# RAF Wyton Photographic works - pic heavy



## Janey68 (Jul 18, 2011)

Well, I appreciate this has been done over and over but here is my take on this wonderful place. I visited it with a good friend of mine.

The building itself is a T shape and some demolition has already been done at the rear. For some reason the doors swing in the breeze, begging you to come in and look around. It was rude not to so in we stepped. The smell of paper and printing was gently blowing down the corridor........kind of takes you back to the Cold War

The following is information i have found on the internet.

In its day it was used by the Bomber Commands strategic photographic reconnaissance squadron. Valiants, Victors and Canberras took off from the base, flew over the iron Curtains taking hundreds of aerial pictures. On one single mission by a Victor alone could produce 10'000ft of film so as you can imagine a huge place like this would be required. This building was built during the 1950's. 

As a building it lasted over forty years, processing photographs. Sadly what with satellite and digital images becoming the 'norm', the building was surplus to requirements and fell into a deep decline. It was sold in the 1990's but the owners have just left it to rot.

Right here are the pictures, this time I have none of the outside.

This is what I saw as I entered






This is looking back at where i entered





a small corridor










no way out here then.....





this was a strange room

















































thanks for looking


----------



## nelly (Jul 18, 2011)

Nice stuff, peely paint!!! Nom Nom!!!


----------



## urban phantom (Jul 18, 2011)

Great report its a shame to see more history going thanks for sharing


----------



## UrbanX (Jul 18, 2011)

Been waiting for this from you! 
Excellent report, look forward to many more. It's changed loads even since a month ago! 

P.S. Did you find "The Paper"...?


----------



## kathyms (Jul 18, 2011)

*janey*

your pics are fine in fact more than fine brilliant. i love the report fantastic work, keep them coming .


----------



## Janey68 (Jul 18, 2011)

UrbanX said:


> Been waiting for this from you!
> Excellent report, look forward to many more.
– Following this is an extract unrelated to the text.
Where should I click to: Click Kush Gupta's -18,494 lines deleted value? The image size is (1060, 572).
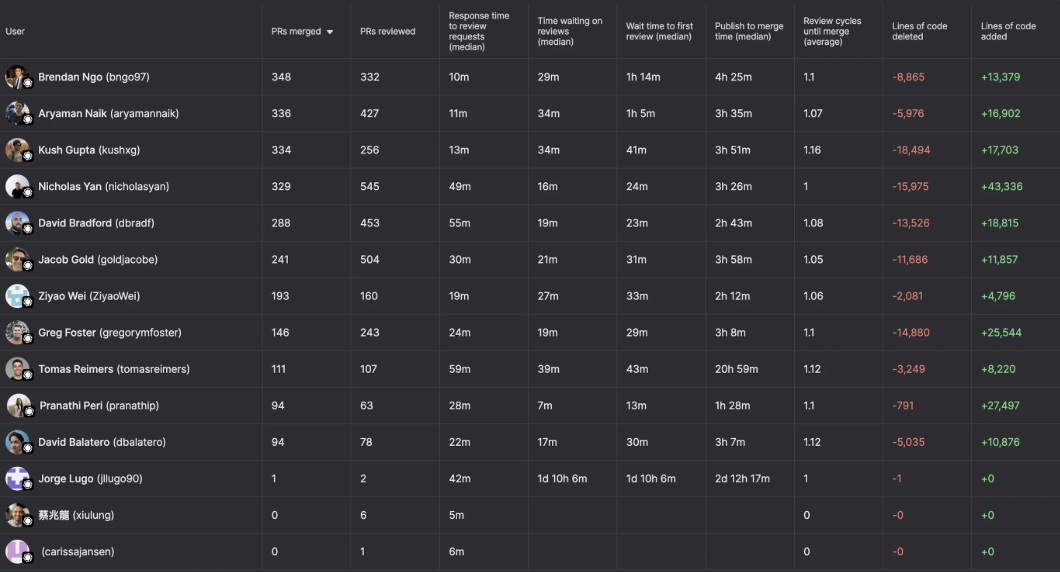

It's changed loads even since a month ago!
> 
> P.S. Did you find "The Paper"...?



Which paper do you mean?

The Top Secret stuff or the 1991 MCN?

Glad u liked it  My next one will be good, if I can find a way in..........


----------



## UrbanX (Jul 18, 2011)

Janey68 said:


> Which paper do you mean?
> 
> The Top Secret stuff or the 1991 MCN?:



I meant the "Top Secret" stuff, although there's always porn in here! 
You know you're an urbexer when you can date p[orn to the year without looking at the date...


----------



## kathyms (Jul 18, 2011)

*porn*

now i no why im not aloud inside buildings, they dont wont me to be corupted.


----------



## Janey68 (Jul 19, 2011)

I never found any lol..........just top secret paper.

There was a guitar in one room but I thought my partner was joking so I didn't go in.


----------



## nelly (Jul 19, 2011)

UrbanX said:


> I meant the "Top Secret" stuff, although there's always porn in here!
> You know you're an urbexer when you can date p[orn to the year without looking at the date...
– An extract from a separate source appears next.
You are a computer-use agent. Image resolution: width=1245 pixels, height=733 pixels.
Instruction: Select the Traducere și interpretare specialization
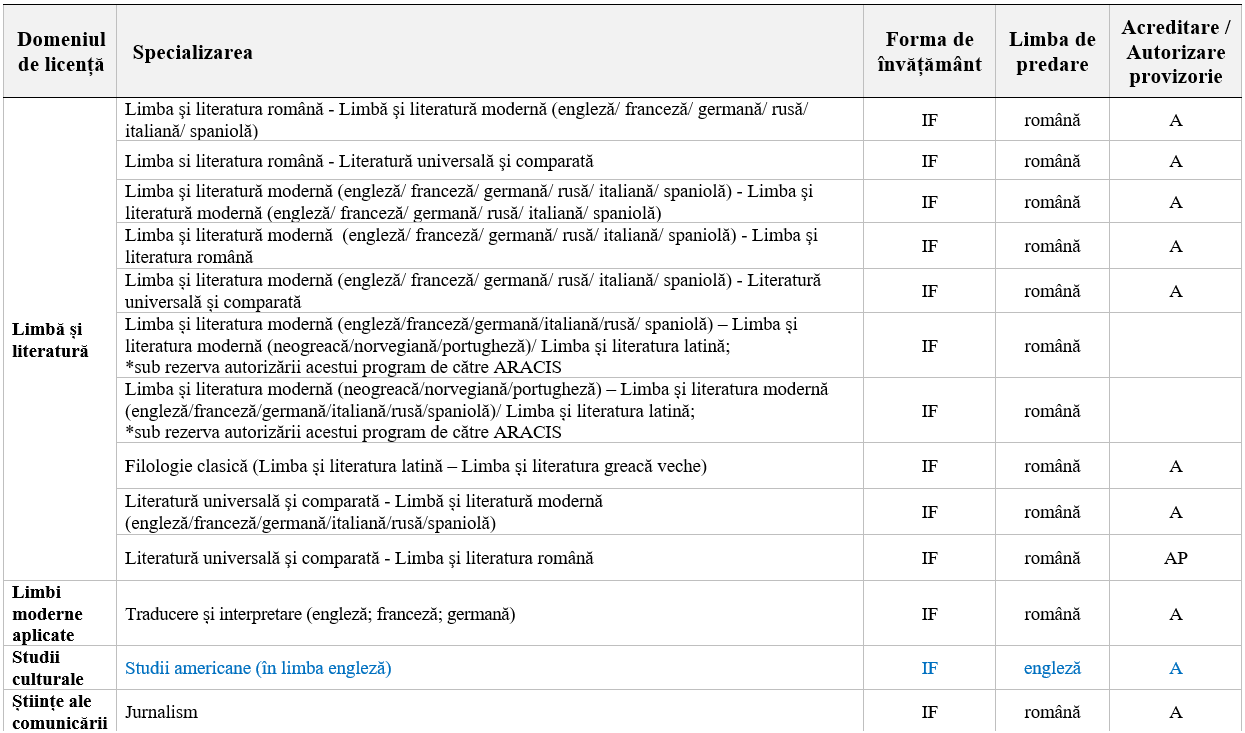[x=320, y=614]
And by the price, I was reading one in a splore the other day with 75p on the cover, what do you reckon Urban, 1984?


----------



## Em_Ux (Jul 19, 2011)

I loved exploring this place with UrbanX! 

Nice to see some more shots


----------



## BahrainPete (Jul 19, 2011)

A nice explore of a pretty interesting site by the looks of it, thanks for posting.

(I would suggest removing the date stamp from the photo's you post though)


----------



## Janey68 (Jul 19, 2011)

BahrainPete said:


> A nice explore of a pretty interesting site by the looks of it, thanks for posting.
> 
> (I would suggest removing the date stamp from the photo's you post though)



Yeah lol I've already been told. 

I just got carried away with a new camera lol


----------



## st33ly (Jul 19, 2011)

Love your pics mate.
Especially pics 2 and 8.
Very nice


----------



## Janey68 (Jul 19, 2011)

st33ly said:


> Love your pics mate.
> Especially pics 2 and 8.
> Very nice



Hey fanx, I'm kinda proud of no 8 too


----------



## st33ly (Jul 19, 2011)

Janey68 said:


> Hey fanx, I'm kinda proud of no 8 too




You should be. 
Its composed very nicely


----------



## UrbanX (Jul 19, 2011)

Janey68 said:


> I never found any lol..........just top secret paper.
> 
> There was a guitar in one room but I thought my partner was joking so I didn't go in.



There is the photoshoot of a semi-naked chick smashing said flaming guitar at Wyton online siomewhere, I'll try and find it  



nelly said:


> And by the price, I was reading one in a splore the other day with 75p on the cover, what do you reckon Urban, 1984?



Sound's like a fine '84 vintage to me...


----------



## smiler (Jul 22, 2011)

I enjoyed that, Thanks


----------